• Ei tuloksia

Principal Component Analysis (PCA) is a commonly used unsupervised mathematical technique for data mining by reducing the dimension of the data, which helps to simplify the data. After reducing the most useless dimensions, the data is easier to visualize. In other words, PCA is applied to reduce the number of variables by grouping the variables by maintaining as much variance as possible.

Reduced set of variables are called as principal components, which are linear combinations of the original variables extracted in the order of their variance. (Das

& Chattopadhyay & Gupta, 2016)

In practice, PCA seeks a linear combination of variables which have the maximum variance extracted. Then it removes this variance and searches for a second linear combination which explains the maximum part of the remaining variance. PCA’s goal is to find the most useful dimensions which have the highest variance.

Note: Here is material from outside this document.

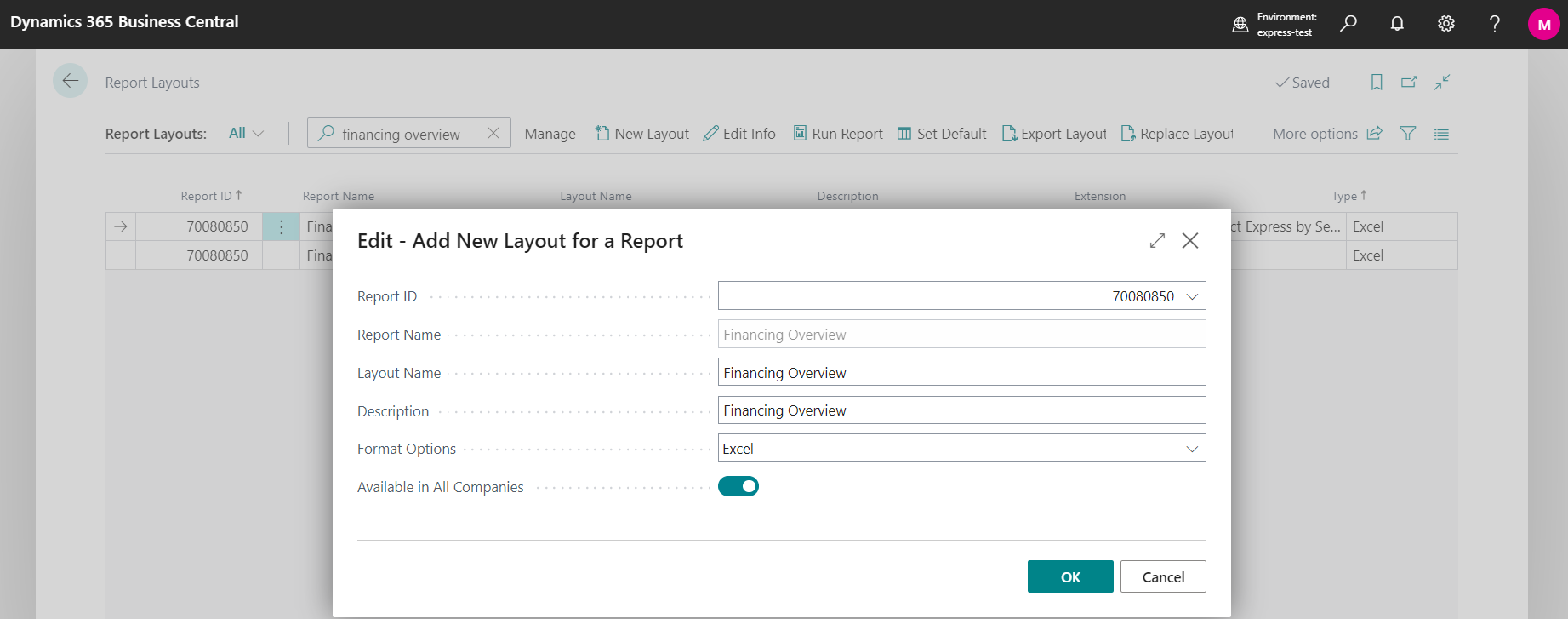
Task: Expand the dialog with the diagonal arrows icon
Action: 1157,241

PCA has from seven to eight stages depending on the purpose and the goal of the research. The first step is to choose variables included in PCA. These chosen variables should be continuous and preferably interval or proportional. Then the data must be standardized so that each one of the variables contributes equally. The most common way is to standardize variables into same scale. Standardization mathematically is done by subtracting the mean and dividing by the standard deviation for each value of each variable. (Jaadi, 2019)

The next step is to compute covariance matrix. The purpose is to find if there is any relationship between the variables. It can be noticed from covariance matrix, where it is possible to see if variables are varying from the mean with respect to each other.

(Jaadi, 2019)

After computing the covariance matrix, eigenvectors and eigenvalues should be computed. This is the way to identify the principal components. Moreover, the number of factors has to be chosen based on the acceptance criteria. One way to decide is to choose variables if their eigenvalue exceeds 1. Another way to define the optimal number of factors is to find the maximum or the percentage of variation explained. (Jaadi, 2019)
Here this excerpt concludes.